▶ TASK TO COMPLETE: Set down each of the records below exactly as it reads. No pictures go into the copy.

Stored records
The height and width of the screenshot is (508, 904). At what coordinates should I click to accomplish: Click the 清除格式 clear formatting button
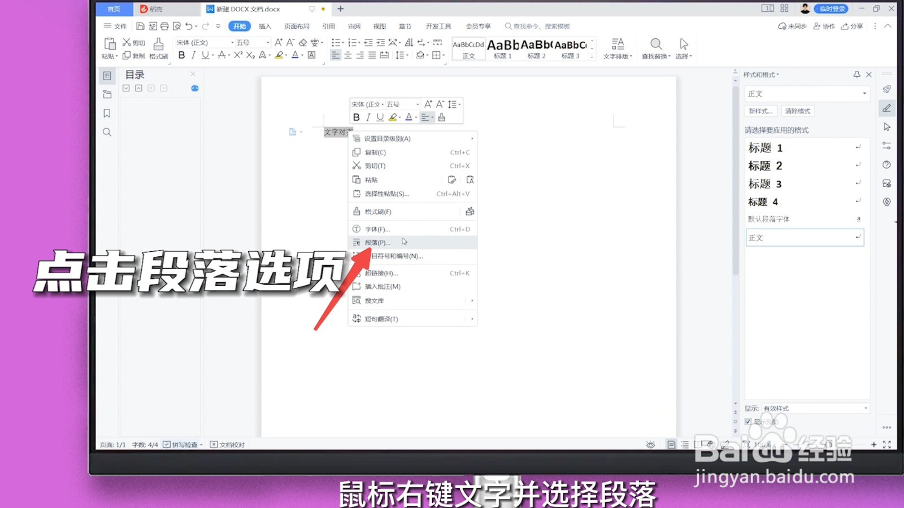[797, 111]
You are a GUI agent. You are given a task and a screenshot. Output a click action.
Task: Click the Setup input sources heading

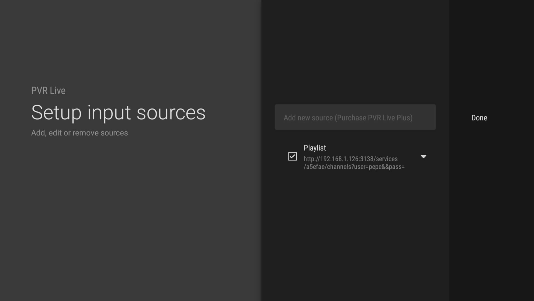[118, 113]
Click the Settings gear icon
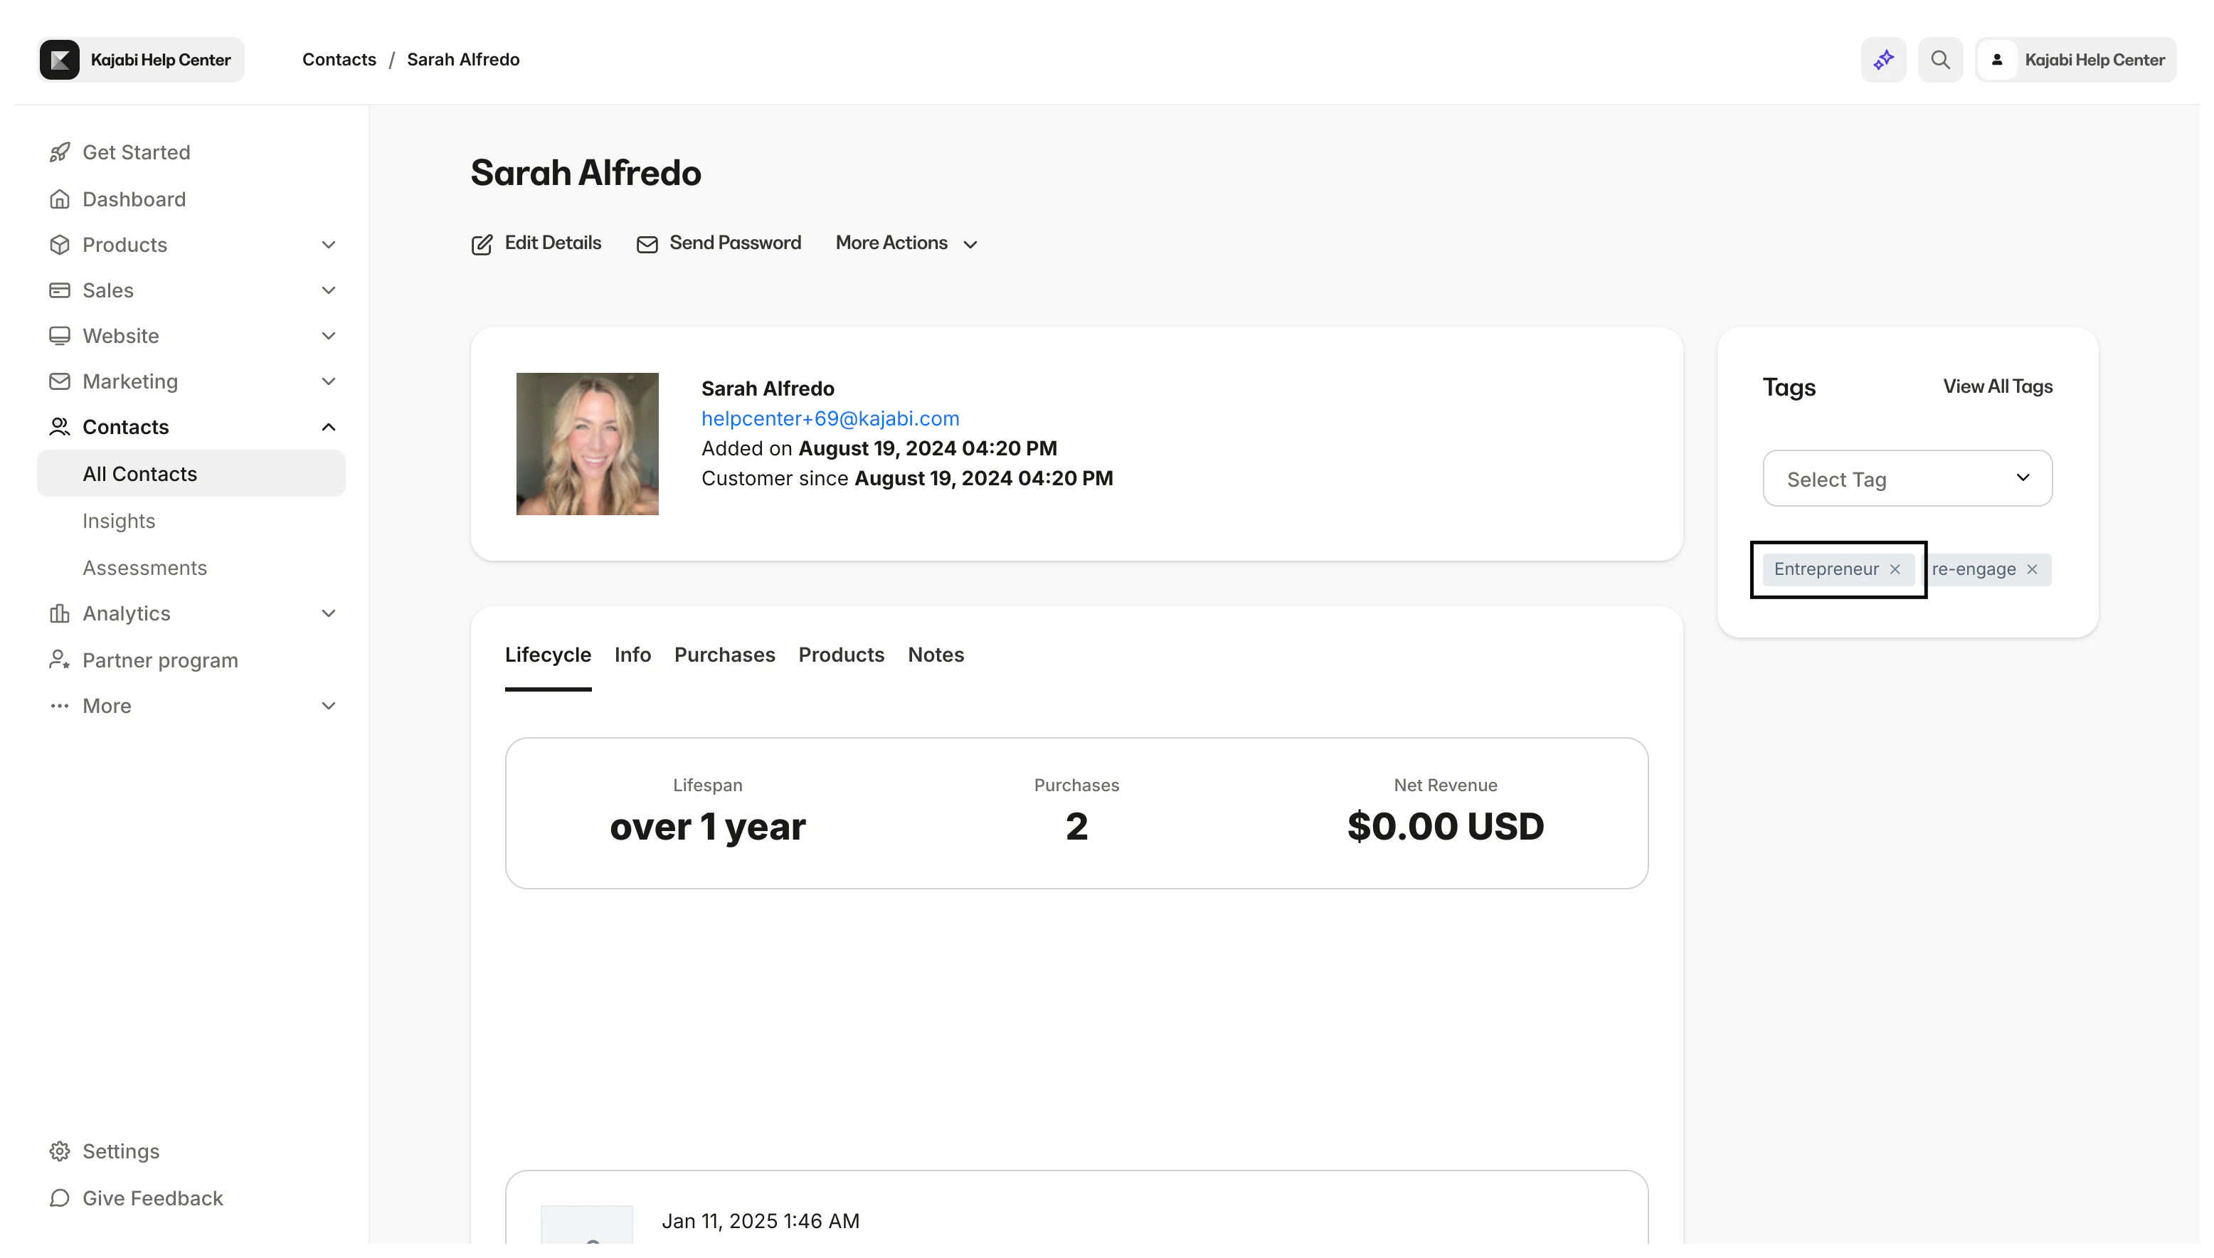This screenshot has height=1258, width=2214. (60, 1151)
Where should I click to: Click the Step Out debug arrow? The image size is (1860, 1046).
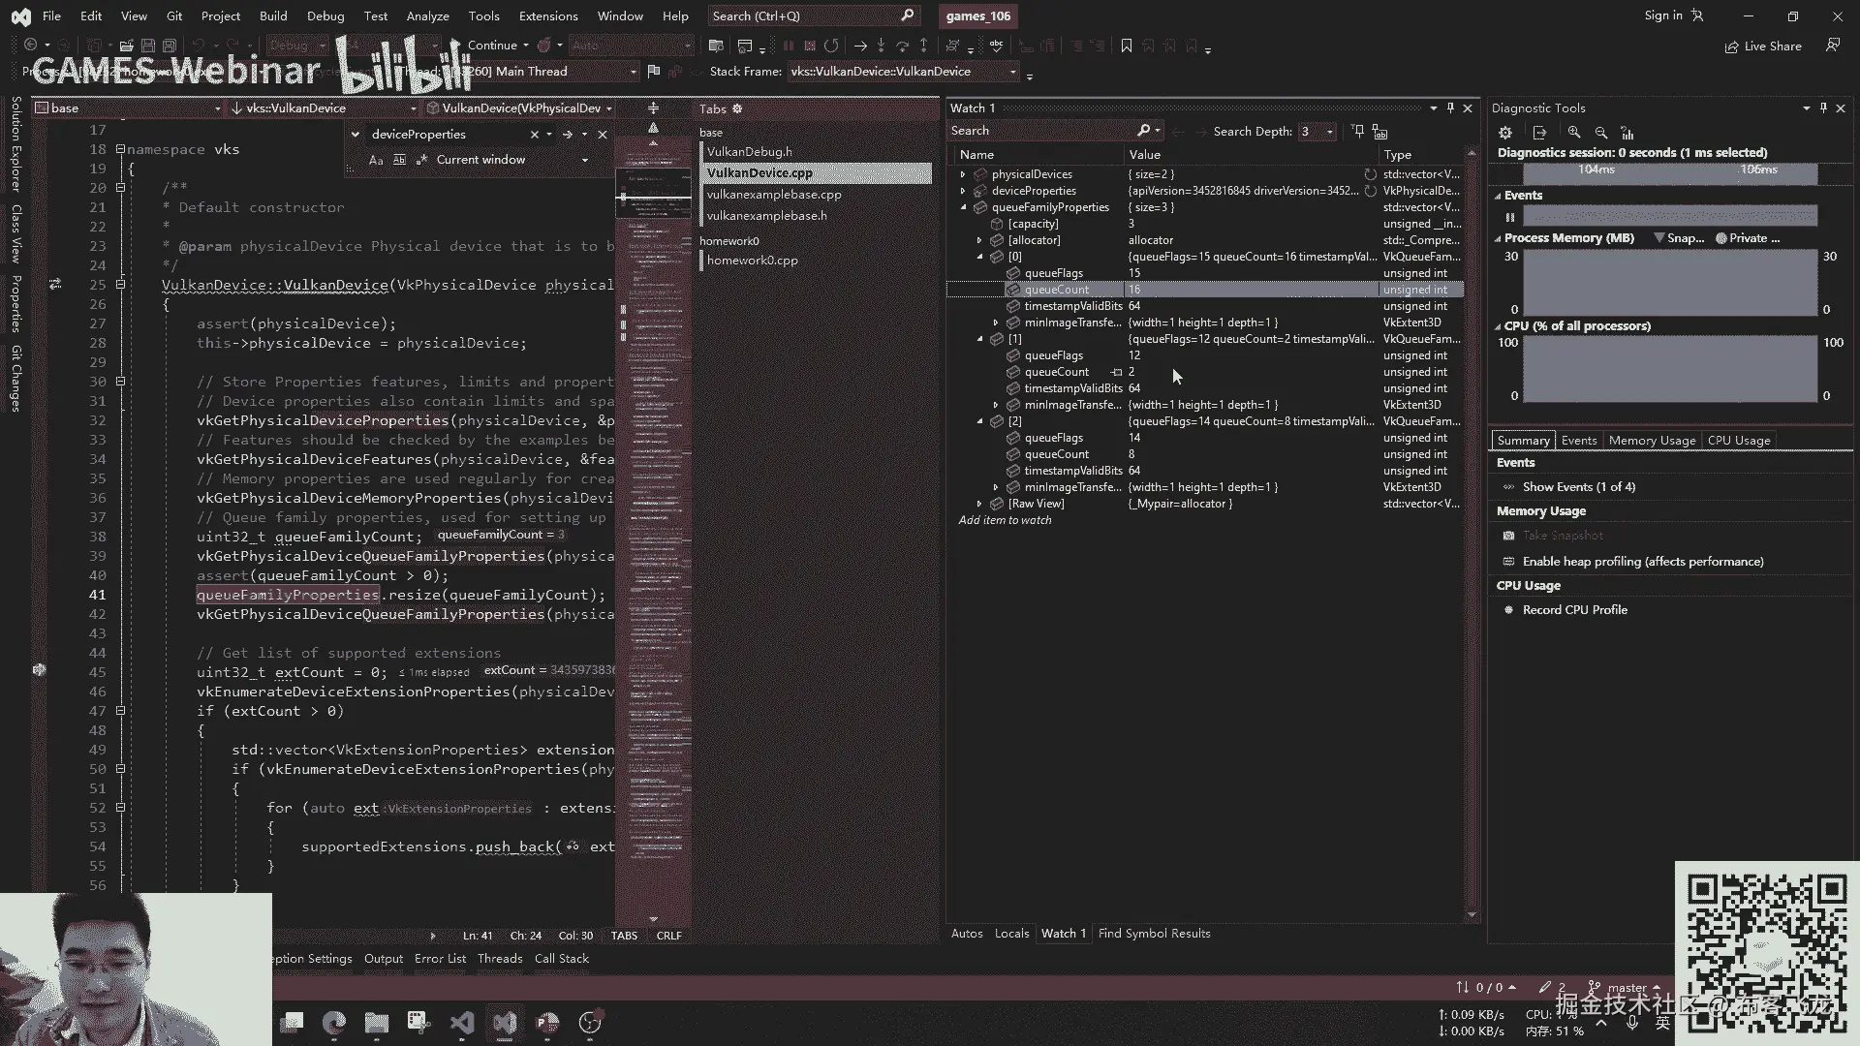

▶ RESULT OF THE TASK:
The height and width of the screenshot is (508, 904). At what coordinates should I click to accomplish: Click the 清除格式 clear formatting button
[797, 111]
You are a GUI agent. You are given a task and a screenshot. Output a click action.
Task: Click the Setup input sources heading

[118, 113]
Click the Settings gear icon
This screenshot has height=1258, width=2214. (60, 1151)
Where should I click to: Click the Step Out debug arrow? The image size is (1860, 1046).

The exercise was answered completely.